A team of researchers at Indiana University School of Medicine, Indianapolis, and Rutgers University, New Brunswick, NJ, says that they have developed a quantitative screening method to diagnose and track autism in children after age 3. The technology works by tracking a child’s random movements in real time with a sophisticated computer program that produces 240 images a second and detects systematic signatures unique to each person. Traditional assessments for diagnosing autism usually involve subjective opinions of a person’s social interaction and communication, and repetitive and restricted behaviors and interests.
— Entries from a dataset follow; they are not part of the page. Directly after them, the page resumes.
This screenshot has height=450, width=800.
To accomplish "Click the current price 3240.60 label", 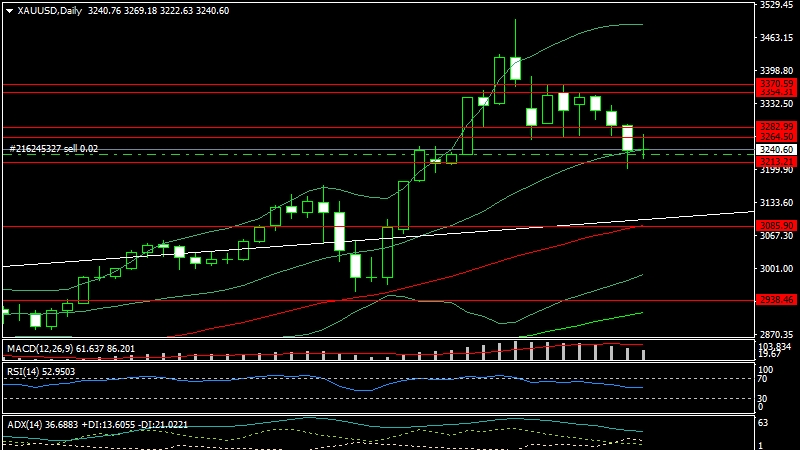I will pos(775,149).
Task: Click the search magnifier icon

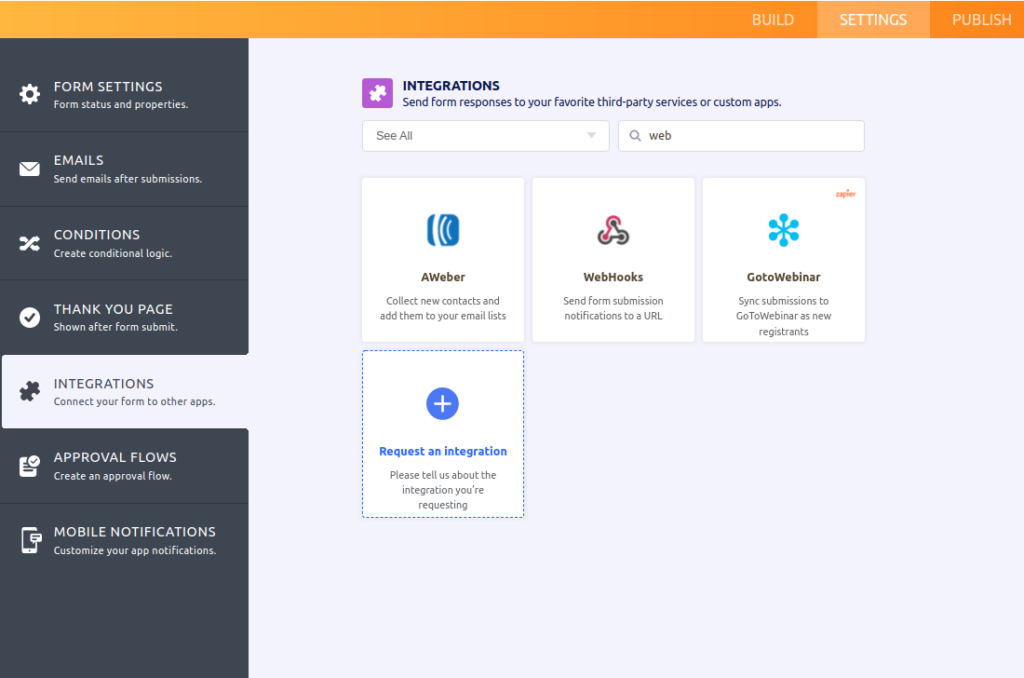Action: (x=635, y=136)
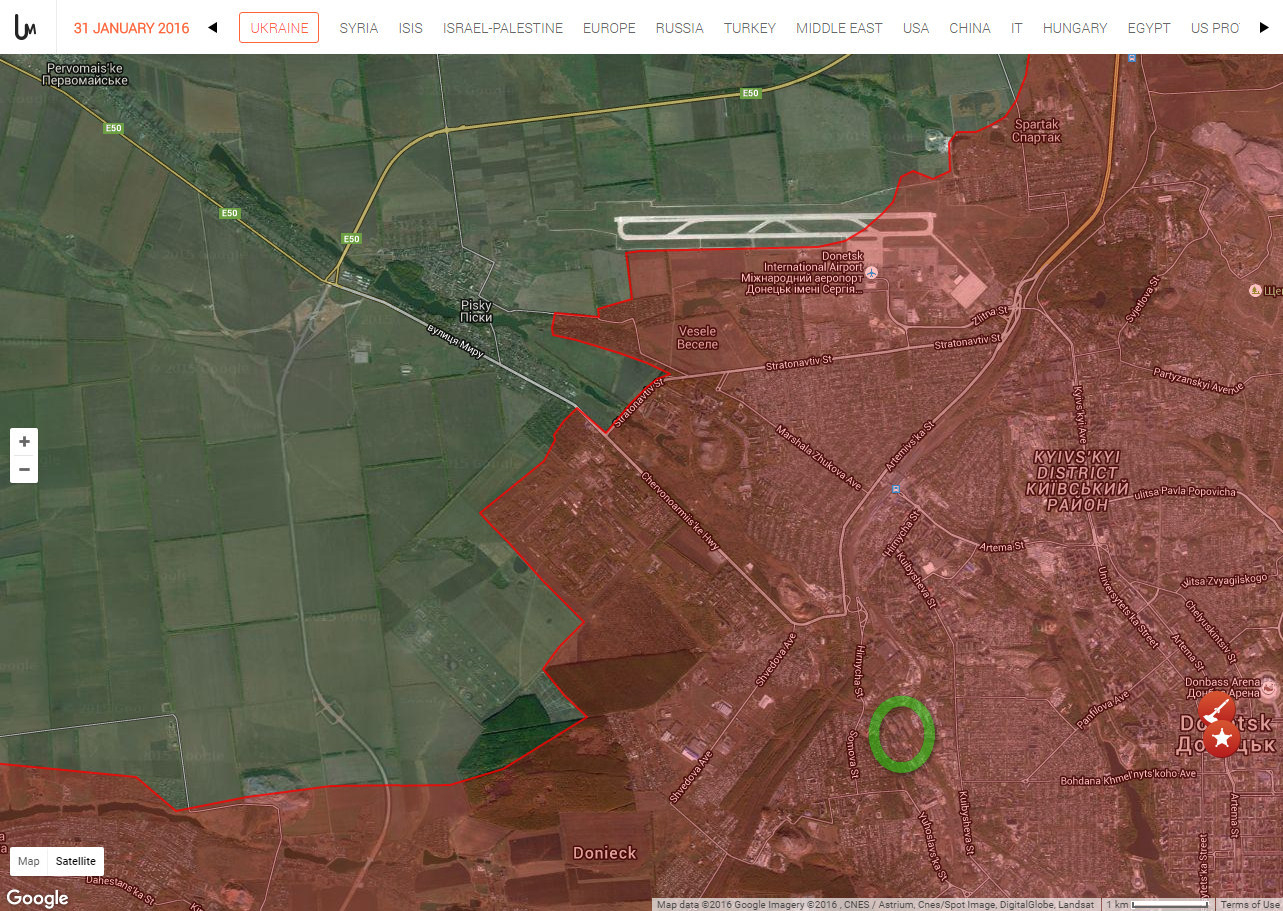Click the Liveuamap logo icon

coord(26,28)
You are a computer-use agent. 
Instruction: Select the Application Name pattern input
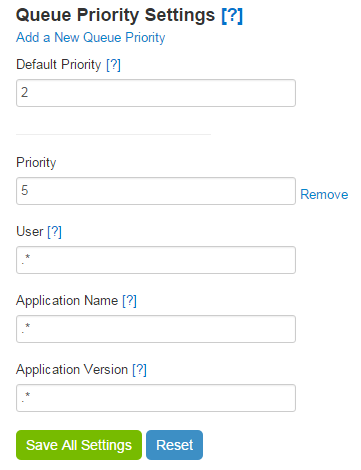tap(156, 329)
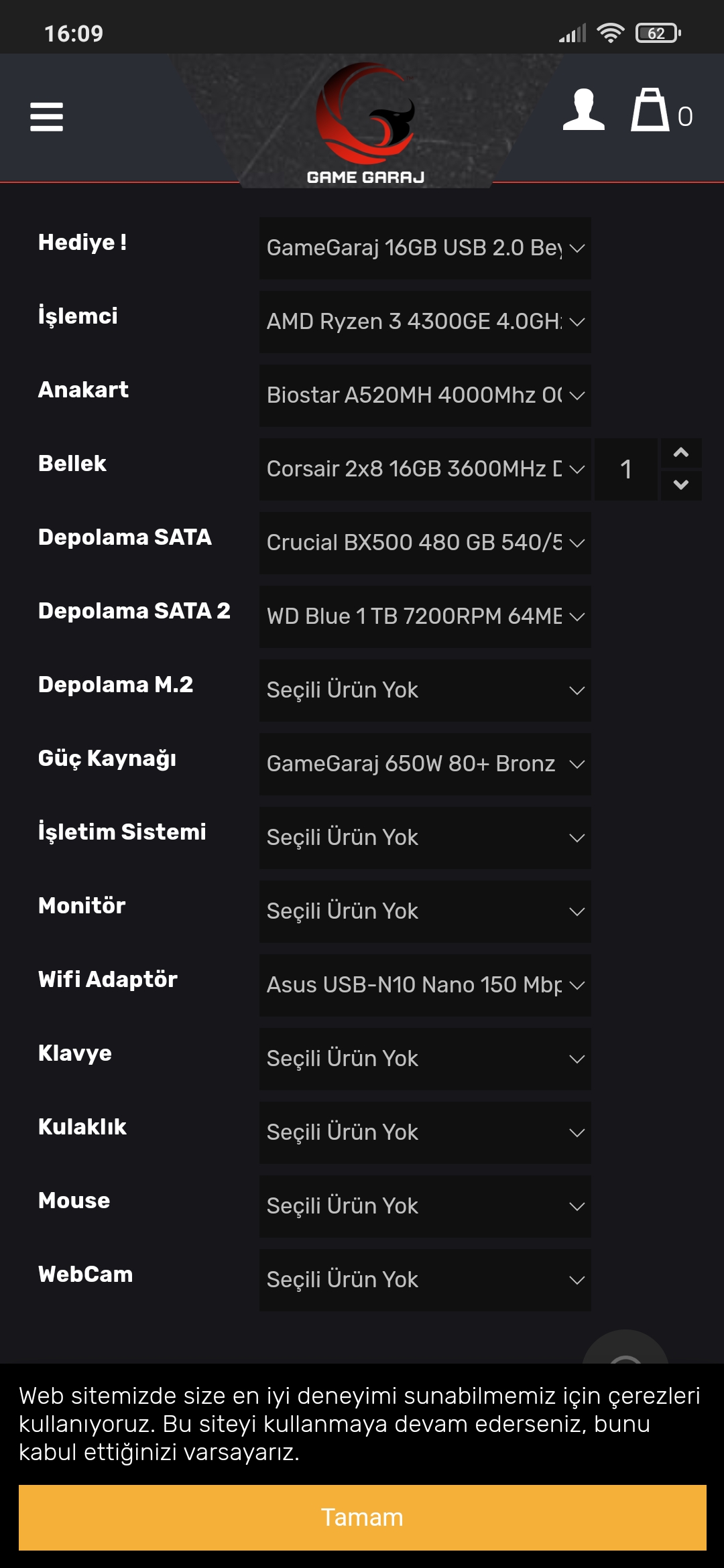Change the Wifi Adaptör selection
Viewport: 724px width, 1568px height.
[x=425, y=985]
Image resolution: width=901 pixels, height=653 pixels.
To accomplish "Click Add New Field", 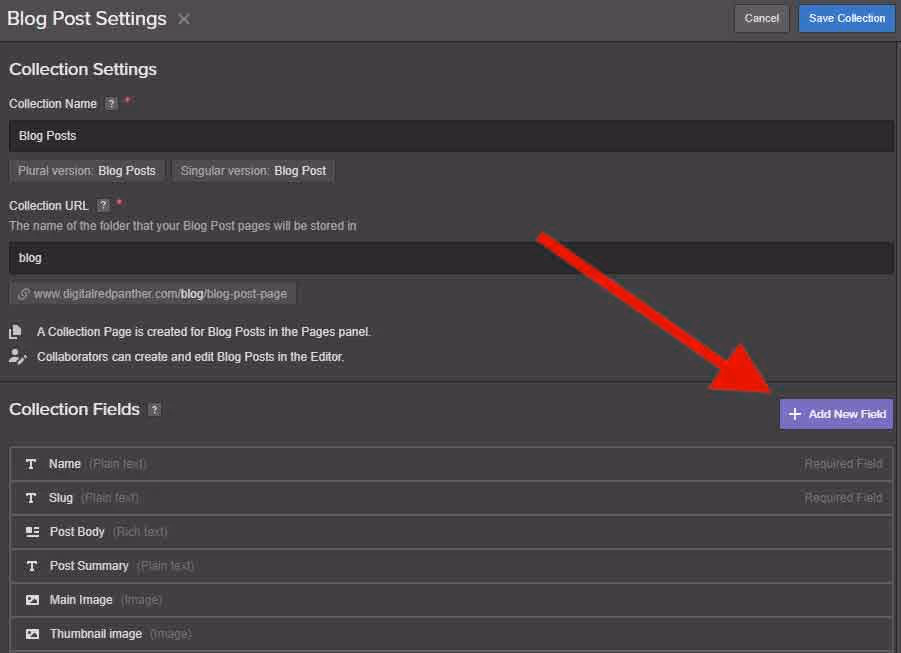I will (x=835, y=413).
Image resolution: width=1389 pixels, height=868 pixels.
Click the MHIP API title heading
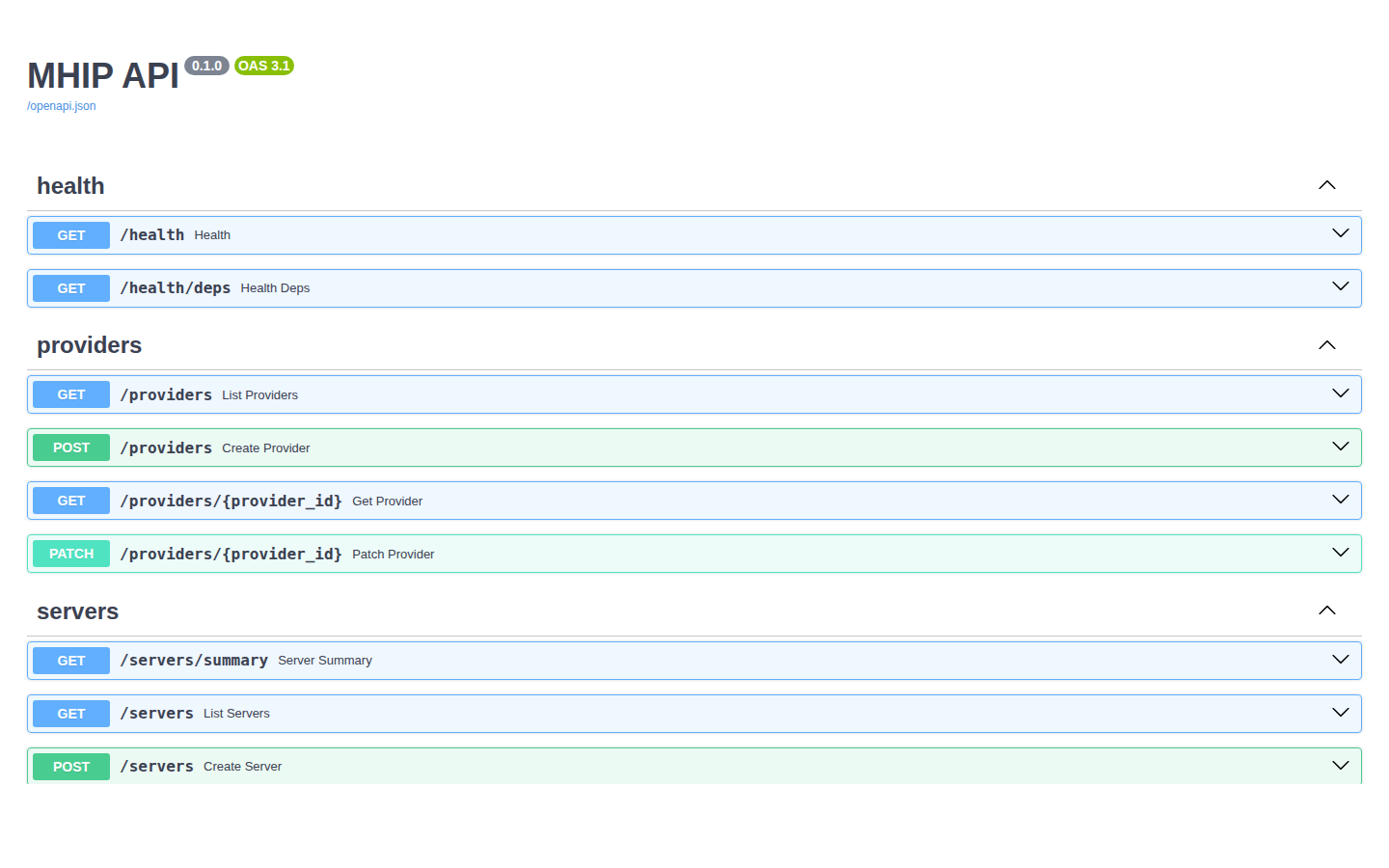click(101, 75)
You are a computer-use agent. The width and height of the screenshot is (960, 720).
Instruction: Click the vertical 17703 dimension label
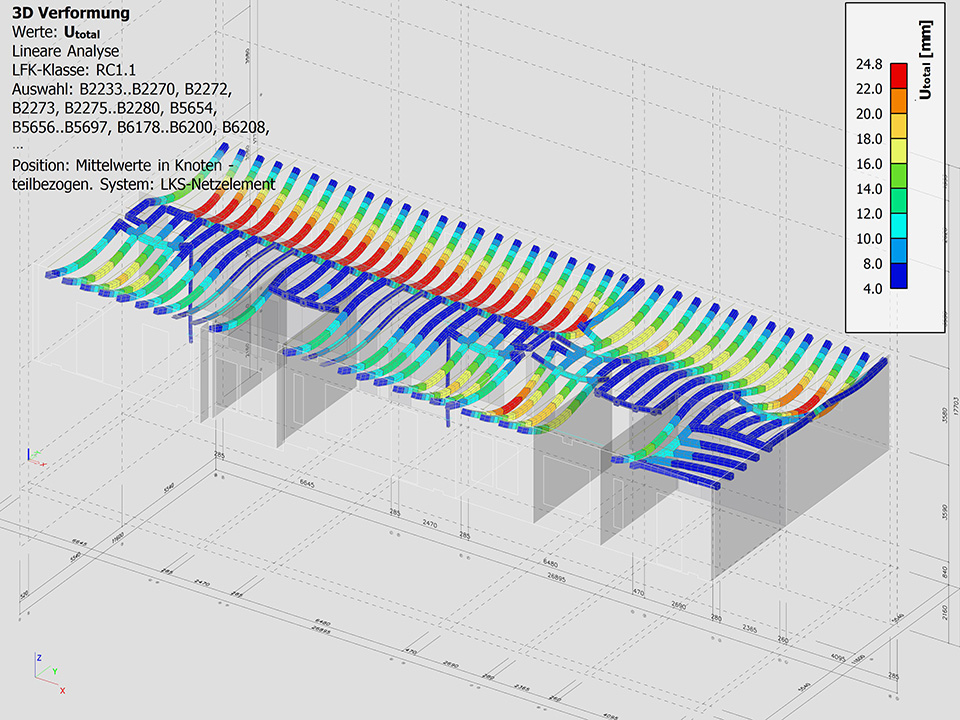click(x=955, y=406)
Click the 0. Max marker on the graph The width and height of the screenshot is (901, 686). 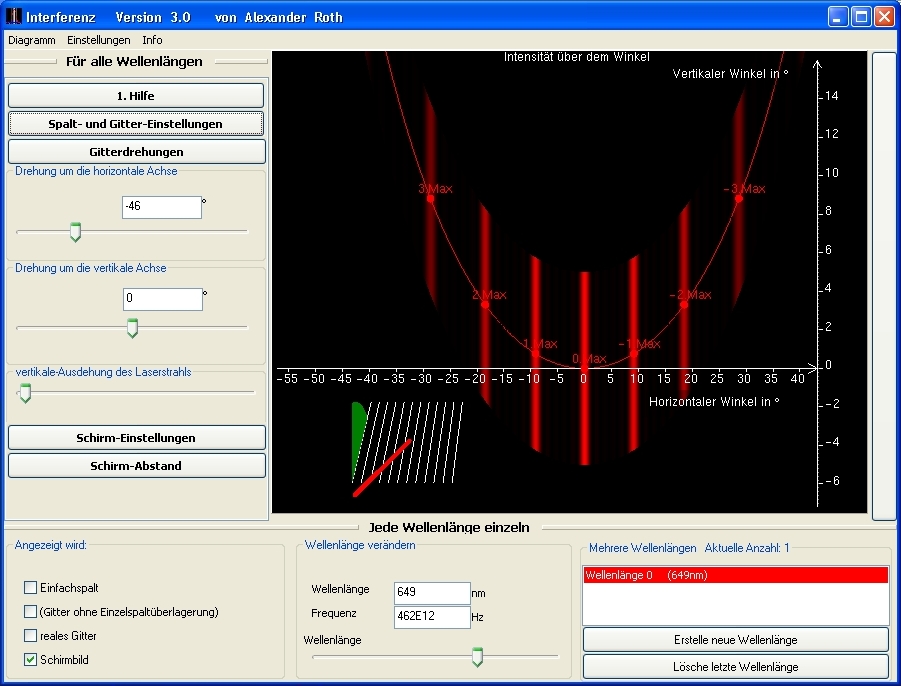[x=585, y=368]
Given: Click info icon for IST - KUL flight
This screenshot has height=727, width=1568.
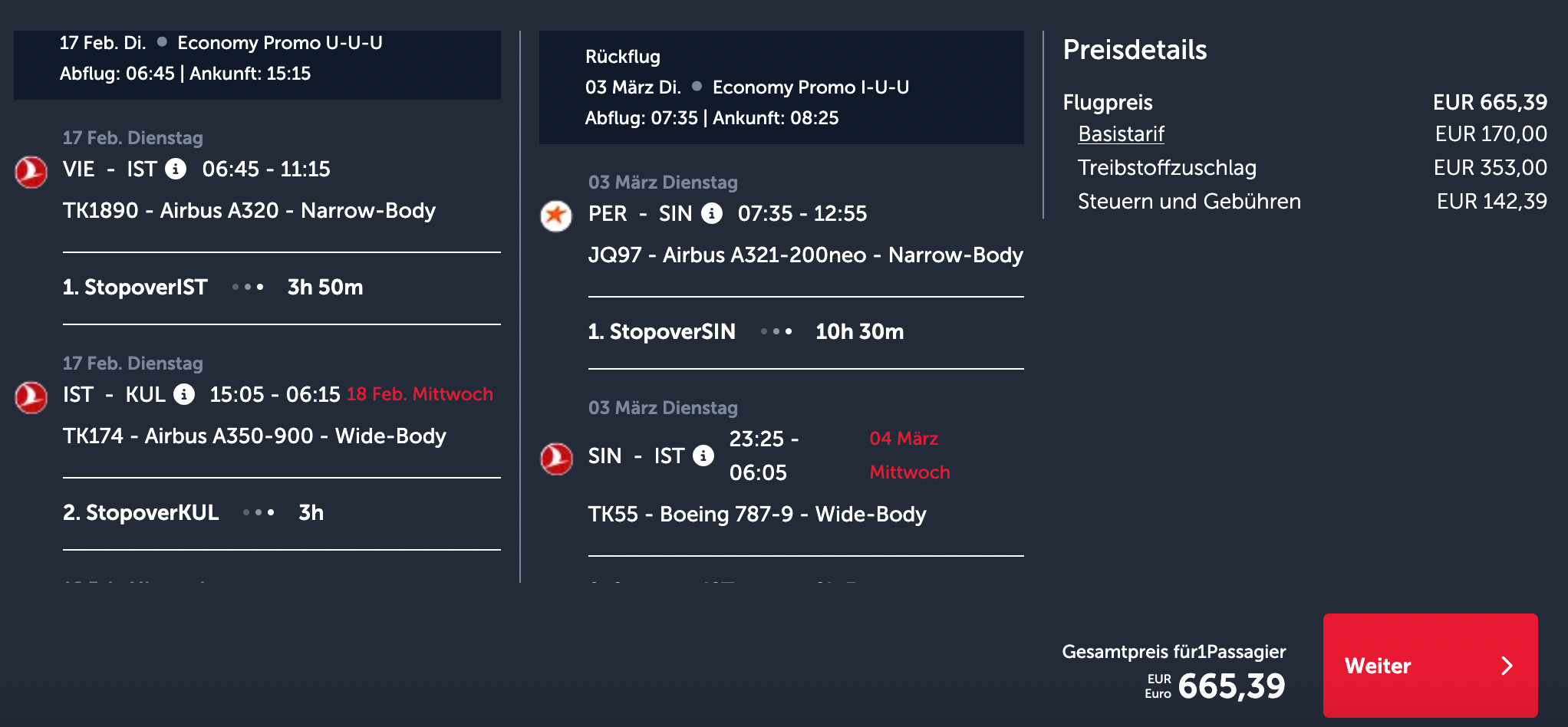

The new screening tool factors the importance of changes in movements and movement sensing, enabling the identification of inherent capabilities in each child, rather than just impairments of the child’s movement systems. It measures tiny fluctuations in movement as the individual moves through space and can determine the exact degree to which these patterns of motion differ from more typically developing individuals, and to what degree they can turn into predictive, reliable and anticipatory movements.

Even in nonverbal children and adults with autism, the method can diagnose autism subtypes, identify gender differences, and track individual progress in development and treatment. The method may even be applied to infants. They say that the technology could change the way autistic children learn and communicate by helping them develop self-motivation, rather than relying exclusively on current methods that depend on external cues and commands.

The scientists also created a digital set-up where children with autism were exposed to onscreen media like videos of themselves, cartoons, a music video or a favorite TV show and learned to communicate what material they preferred using a simple motion. When they saw something they like, it caused the media to play. When they realize the cause and effect connection, the researchers said, they begin to move deliberately and develop intentional behavior.

The researchers found that all 25 children in the study, most of whom were nonverbal, spontaneously learned how to choose their favorite media and retained this knowledge over time even without practice. The children independently learned that they could control their bodies to convey and receive what they want.